──────── Record list ────────

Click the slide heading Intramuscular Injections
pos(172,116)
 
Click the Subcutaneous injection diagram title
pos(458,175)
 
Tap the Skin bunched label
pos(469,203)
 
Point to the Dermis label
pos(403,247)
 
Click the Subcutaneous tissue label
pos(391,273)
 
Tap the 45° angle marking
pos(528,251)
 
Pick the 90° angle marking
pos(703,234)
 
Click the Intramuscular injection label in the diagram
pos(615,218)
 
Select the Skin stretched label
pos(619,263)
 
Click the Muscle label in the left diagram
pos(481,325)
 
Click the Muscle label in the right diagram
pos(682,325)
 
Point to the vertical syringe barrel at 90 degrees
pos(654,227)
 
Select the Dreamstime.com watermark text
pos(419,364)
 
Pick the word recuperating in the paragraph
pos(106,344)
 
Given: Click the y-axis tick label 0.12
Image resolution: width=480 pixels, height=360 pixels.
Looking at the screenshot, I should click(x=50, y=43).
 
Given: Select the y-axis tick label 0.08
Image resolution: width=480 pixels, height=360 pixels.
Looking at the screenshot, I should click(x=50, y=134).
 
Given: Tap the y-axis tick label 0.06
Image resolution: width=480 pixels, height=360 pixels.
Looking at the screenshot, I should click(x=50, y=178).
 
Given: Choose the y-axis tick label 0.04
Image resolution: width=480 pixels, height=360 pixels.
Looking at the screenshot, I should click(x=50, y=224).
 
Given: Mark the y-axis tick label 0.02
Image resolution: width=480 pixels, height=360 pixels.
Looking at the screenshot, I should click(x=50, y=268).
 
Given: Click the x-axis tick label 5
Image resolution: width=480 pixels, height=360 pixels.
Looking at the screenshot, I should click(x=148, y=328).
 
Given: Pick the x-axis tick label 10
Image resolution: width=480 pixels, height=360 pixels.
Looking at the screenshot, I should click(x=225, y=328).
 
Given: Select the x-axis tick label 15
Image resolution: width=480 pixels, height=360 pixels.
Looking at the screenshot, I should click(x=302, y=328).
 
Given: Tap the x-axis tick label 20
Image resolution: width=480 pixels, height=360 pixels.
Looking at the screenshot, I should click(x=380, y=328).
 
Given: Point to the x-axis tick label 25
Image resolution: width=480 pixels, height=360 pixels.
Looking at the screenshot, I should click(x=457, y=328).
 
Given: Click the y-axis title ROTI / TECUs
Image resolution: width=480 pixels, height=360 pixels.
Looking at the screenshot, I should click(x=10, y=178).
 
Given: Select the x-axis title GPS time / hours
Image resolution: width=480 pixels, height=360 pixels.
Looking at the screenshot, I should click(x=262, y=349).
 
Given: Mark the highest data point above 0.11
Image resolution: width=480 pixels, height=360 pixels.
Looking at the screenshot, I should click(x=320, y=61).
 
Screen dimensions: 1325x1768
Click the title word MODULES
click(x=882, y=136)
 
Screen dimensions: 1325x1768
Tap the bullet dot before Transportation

────────

- _Task description_: Rewrite the records from their start through the line containing "pos(106,344)", including both ends and the requests, and shift every coordinate in the answers by -57.

- _Answer in full_:
Click the slide heading Intramuscular Injections
pos(115,59)
 
Click the Subcutaneous injection diagram title
pos(401,118)
 
Tap the Skin bunched label
pos(412,146)
 
Point to the Dermis label
pos(346,190)
 
Click the Subcutaneous tissue label
pos(334,216)
 
Tap the 45° angle marking
pos(471,194)
 
Pick the 90° angle marking
pos(646,177)
 
Click the Intramuscular injection label in the diagram
pos(558,161)
 
Select the Skin stretched label
pos(562,206)
 
Click the Muscle label in the left diagram
pos(424,268)
 
Click the Muscle label in the right diagram
pos(625,268)
 
Point to the vertical syringe barrel at 90 degrees
pos(597,170)
 
Select the Dreamstime.com watermark text
pos(362,307)
 
Pick the word recuperating in the paragraph
pos(49,287)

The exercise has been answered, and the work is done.